=== DATA EXTRACTS ===

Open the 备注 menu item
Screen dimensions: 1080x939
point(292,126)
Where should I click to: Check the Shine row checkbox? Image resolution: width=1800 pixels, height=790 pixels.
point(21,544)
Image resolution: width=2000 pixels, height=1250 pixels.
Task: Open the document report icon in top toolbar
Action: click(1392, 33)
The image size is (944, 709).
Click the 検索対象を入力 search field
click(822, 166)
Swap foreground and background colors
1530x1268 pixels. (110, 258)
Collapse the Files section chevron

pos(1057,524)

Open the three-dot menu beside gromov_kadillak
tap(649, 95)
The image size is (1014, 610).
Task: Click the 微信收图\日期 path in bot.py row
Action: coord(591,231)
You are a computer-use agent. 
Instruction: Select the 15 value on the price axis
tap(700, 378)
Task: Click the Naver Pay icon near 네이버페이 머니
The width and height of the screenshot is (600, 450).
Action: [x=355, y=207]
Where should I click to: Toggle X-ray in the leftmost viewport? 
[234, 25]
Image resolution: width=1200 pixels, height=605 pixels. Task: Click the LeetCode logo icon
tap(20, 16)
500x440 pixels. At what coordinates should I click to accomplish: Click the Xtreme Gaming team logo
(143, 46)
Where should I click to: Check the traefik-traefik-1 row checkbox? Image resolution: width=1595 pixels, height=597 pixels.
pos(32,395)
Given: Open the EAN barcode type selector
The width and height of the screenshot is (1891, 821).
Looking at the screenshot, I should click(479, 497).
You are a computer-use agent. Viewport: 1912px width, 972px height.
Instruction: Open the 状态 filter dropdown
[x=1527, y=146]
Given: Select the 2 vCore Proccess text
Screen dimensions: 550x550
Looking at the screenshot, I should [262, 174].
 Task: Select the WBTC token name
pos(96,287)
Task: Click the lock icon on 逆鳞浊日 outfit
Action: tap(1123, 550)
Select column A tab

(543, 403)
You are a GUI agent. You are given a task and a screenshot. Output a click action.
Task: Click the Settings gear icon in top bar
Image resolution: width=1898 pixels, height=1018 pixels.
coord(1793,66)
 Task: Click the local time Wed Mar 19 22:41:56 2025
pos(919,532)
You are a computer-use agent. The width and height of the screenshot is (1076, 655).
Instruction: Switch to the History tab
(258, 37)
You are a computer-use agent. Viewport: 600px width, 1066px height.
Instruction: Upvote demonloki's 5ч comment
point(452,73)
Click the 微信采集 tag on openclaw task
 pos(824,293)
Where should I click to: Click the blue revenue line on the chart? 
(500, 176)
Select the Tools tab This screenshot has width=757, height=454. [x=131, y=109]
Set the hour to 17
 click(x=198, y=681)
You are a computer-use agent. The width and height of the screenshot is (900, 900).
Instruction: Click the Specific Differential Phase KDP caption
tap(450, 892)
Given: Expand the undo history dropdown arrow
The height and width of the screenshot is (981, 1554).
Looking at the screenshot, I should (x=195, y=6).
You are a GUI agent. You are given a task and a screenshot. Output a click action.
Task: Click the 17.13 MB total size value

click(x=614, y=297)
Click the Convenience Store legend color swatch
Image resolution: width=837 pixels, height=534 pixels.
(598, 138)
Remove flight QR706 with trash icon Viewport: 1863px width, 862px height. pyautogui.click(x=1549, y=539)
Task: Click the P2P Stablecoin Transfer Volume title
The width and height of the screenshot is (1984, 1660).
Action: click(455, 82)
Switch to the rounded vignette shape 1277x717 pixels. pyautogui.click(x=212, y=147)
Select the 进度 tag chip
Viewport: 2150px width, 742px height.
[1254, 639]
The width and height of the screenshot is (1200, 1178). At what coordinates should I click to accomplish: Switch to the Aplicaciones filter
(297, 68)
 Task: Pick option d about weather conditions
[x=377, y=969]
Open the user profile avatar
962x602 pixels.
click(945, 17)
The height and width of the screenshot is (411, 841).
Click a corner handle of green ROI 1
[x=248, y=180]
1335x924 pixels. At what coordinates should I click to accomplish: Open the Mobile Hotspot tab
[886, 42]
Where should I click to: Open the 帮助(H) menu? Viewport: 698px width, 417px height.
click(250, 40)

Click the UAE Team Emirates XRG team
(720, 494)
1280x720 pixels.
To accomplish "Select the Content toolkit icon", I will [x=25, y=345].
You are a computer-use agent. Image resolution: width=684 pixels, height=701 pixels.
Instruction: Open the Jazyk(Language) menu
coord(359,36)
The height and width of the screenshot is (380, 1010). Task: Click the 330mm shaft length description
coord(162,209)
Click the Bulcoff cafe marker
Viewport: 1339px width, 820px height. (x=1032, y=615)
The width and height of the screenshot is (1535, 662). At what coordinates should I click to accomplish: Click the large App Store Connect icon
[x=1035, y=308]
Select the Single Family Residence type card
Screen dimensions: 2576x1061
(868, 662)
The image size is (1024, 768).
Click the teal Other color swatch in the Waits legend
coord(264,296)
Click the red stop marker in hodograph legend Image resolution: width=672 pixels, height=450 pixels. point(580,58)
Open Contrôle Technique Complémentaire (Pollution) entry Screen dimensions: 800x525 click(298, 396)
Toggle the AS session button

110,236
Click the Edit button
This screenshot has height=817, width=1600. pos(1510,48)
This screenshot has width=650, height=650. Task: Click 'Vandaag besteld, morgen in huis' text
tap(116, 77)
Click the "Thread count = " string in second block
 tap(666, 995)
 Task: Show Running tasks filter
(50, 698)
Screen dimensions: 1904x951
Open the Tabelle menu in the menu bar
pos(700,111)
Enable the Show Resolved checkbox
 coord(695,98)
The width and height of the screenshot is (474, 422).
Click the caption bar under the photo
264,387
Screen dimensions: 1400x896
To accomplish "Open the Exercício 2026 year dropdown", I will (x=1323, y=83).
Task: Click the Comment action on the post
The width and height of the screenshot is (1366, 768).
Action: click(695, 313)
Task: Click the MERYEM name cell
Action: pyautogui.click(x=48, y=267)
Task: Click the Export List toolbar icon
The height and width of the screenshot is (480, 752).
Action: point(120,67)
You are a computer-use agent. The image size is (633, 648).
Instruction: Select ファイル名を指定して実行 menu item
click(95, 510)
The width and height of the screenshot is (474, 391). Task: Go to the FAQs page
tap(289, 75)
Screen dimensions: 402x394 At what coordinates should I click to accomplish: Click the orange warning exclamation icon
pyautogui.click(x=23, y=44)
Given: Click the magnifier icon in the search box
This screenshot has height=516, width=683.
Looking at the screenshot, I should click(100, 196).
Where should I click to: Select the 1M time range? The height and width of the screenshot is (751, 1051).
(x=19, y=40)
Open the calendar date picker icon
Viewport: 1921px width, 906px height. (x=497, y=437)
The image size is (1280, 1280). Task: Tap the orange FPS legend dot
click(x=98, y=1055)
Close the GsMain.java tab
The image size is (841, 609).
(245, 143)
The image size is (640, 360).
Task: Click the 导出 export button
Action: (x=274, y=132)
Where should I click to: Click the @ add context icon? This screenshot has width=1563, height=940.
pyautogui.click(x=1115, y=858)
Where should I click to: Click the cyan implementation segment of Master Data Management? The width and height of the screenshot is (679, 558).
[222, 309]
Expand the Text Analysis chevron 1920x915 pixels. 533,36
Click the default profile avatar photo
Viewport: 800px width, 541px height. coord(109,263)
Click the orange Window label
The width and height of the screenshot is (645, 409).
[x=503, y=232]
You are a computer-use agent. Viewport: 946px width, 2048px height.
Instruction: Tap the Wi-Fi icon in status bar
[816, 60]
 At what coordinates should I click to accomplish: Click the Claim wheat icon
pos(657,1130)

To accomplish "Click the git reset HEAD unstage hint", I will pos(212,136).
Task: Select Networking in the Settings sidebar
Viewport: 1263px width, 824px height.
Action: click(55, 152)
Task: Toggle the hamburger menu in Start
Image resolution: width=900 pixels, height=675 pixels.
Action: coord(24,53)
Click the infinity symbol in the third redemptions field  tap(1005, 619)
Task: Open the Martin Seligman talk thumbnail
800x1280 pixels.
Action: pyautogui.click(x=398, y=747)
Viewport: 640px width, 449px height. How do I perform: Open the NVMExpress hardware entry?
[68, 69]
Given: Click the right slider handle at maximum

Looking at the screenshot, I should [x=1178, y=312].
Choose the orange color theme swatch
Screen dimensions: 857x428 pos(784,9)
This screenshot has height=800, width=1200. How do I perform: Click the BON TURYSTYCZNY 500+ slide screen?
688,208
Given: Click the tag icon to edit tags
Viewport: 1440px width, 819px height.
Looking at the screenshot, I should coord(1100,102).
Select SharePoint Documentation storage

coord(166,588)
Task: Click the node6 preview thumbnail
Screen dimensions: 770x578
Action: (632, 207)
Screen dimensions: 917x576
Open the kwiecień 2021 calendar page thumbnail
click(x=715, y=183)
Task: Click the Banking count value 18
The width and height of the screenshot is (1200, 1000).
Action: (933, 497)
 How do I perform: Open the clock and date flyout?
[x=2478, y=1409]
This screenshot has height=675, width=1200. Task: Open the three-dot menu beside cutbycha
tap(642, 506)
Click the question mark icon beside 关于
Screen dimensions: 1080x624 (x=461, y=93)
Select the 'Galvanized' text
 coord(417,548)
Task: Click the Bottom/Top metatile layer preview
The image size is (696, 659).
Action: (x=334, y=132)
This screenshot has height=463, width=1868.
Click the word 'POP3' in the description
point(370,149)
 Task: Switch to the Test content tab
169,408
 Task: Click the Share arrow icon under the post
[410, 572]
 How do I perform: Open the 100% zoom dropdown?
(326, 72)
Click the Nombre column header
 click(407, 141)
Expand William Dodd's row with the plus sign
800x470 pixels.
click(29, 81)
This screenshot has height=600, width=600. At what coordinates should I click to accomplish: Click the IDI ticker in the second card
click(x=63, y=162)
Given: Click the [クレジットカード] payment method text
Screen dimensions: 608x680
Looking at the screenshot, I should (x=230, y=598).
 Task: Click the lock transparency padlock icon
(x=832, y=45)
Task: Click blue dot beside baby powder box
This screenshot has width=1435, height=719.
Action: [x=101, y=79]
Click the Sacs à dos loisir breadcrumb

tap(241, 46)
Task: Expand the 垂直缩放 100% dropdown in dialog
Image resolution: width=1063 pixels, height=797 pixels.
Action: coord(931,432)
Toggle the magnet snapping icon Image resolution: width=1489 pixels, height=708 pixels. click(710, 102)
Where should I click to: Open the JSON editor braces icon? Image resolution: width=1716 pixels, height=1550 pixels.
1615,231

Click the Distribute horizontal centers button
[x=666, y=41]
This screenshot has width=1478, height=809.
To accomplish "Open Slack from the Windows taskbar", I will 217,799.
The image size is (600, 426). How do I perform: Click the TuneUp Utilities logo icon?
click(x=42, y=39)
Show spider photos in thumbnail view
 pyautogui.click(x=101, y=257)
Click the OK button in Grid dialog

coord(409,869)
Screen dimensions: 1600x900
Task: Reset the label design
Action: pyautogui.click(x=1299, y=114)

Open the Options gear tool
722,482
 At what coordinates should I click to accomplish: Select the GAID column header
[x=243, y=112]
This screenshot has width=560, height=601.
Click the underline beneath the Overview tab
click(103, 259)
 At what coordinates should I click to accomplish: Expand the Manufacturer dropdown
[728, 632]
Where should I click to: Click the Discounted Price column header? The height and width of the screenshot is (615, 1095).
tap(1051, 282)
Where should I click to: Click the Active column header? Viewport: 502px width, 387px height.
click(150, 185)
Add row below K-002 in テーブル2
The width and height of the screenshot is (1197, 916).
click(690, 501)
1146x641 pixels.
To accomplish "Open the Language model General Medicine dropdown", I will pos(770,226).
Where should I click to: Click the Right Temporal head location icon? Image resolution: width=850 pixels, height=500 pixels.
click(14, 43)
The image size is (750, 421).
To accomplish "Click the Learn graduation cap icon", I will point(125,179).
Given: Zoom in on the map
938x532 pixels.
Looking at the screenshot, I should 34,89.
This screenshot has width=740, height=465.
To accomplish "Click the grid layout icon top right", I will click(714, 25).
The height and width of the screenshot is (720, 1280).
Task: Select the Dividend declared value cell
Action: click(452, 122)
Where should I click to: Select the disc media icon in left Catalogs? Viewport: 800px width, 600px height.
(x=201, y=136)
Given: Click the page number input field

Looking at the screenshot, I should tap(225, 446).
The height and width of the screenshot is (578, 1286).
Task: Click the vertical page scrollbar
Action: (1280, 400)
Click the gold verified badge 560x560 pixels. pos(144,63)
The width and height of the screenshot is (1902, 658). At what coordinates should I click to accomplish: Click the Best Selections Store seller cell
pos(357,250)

===

PROBLEM TO WORK ON – Copy every line of the listing containing the string "type".

ANSWER AREA –
Given: Open the EAN barcode type selector
Select the Single Family Residence type card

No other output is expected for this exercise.